This study will investigate whether a behavioral intervention can improve social communication skills in infants with TSC, with the overarching goal of lessening symptomatology related to ASD. Research has shown that early intervention improves cognitive and behavioral outcomes in children with atypical development. The proposed intervention adapts a parent-mediated intervention that has successfully improved outcomes in toddlers with idiopathic ASD.  In addition to testing the primary effects of this early intervention on developmental outcomes of infants with TSC, we also will use electrophysiological (EEG) methods to examine low level visual processing, face processing and resting state EEG oscillations prior to and after intervention

Eligibility for Study Participation

• Infants between 12-36 months of age who have a clinical diagnosis of Tuberous Sclerosis Complex (TSC)
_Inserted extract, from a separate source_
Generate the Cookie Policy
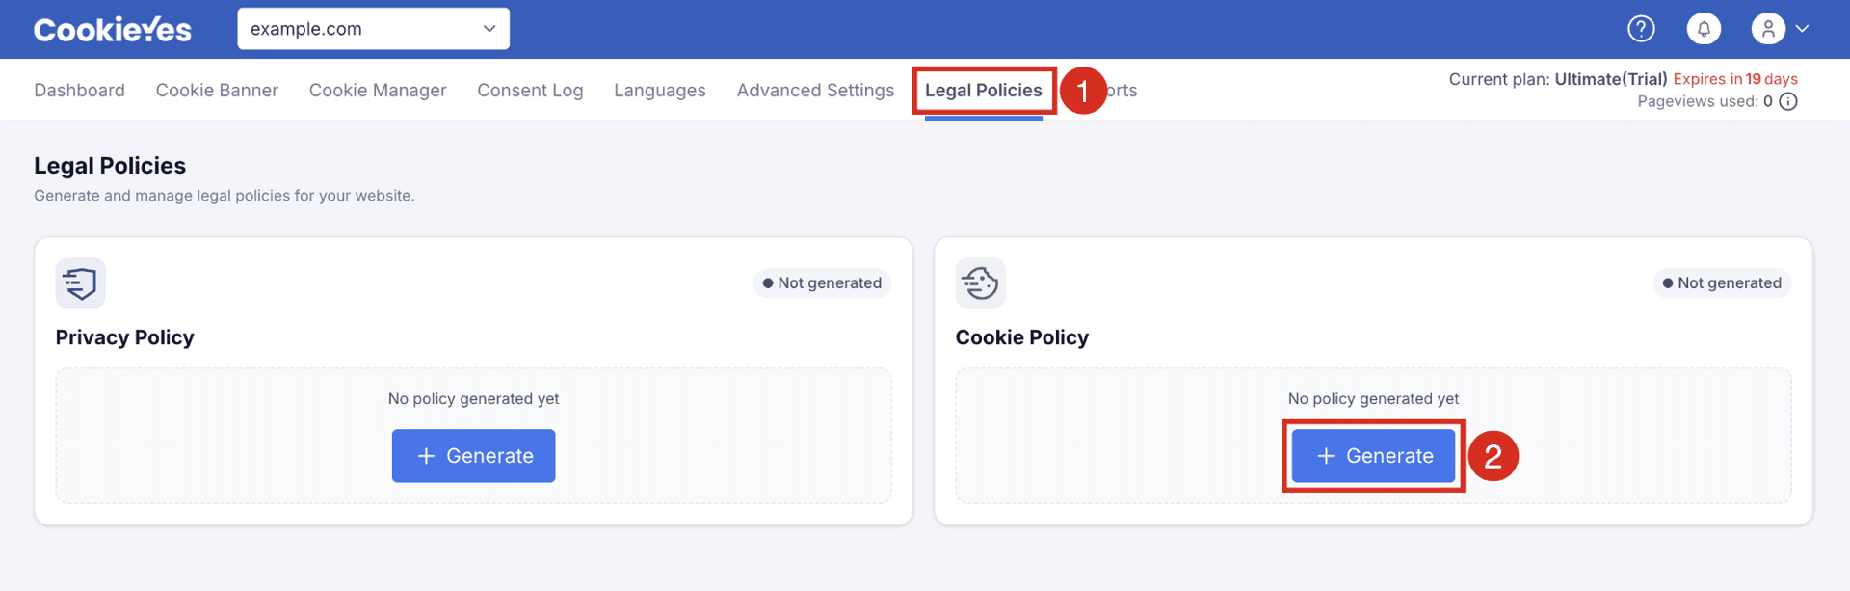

  English is primary language

Participation Details

Participation requires attending parent-mediated behavioral intervention classes at Boston Children’s Hospital. Participants will come into the lab for daily (Monday through Friday) 60 minute intervention sessions for a two week intensive intervention period, followed by visits once a week for 60 minute sessions for 10 weeks. Participants are also given behavioral assessments before entry into behavioral intervention, after exiting intervention, and at a follow up visit.

Research Contact

tscjapser@childrens.harvard.edu

Full Description

Infants with Tuberous Sclerosis Complex (TSC) are at high risk for neurodevelopmental disabilities, including autism spectrum disorder (ASD) and intellectual disability (ID). In a recent prospective study of infants with TSC, we found that as early as 6 months of age, infants demonstrated delays in non-verbal behaviors critical for the development of social communication skills, and that by 12 months these delays generalized to both verbal and non-verbal cognition. Moreover, a decline in non-verbal cognition over the second two years of life predicted the development of ASD. Based on this clear evidence of early delays, we propose to investigate whether a behavioral intervention can improve social communication skills in infants with TSC, with the overarching goal of lessening symptomatology related to ASD.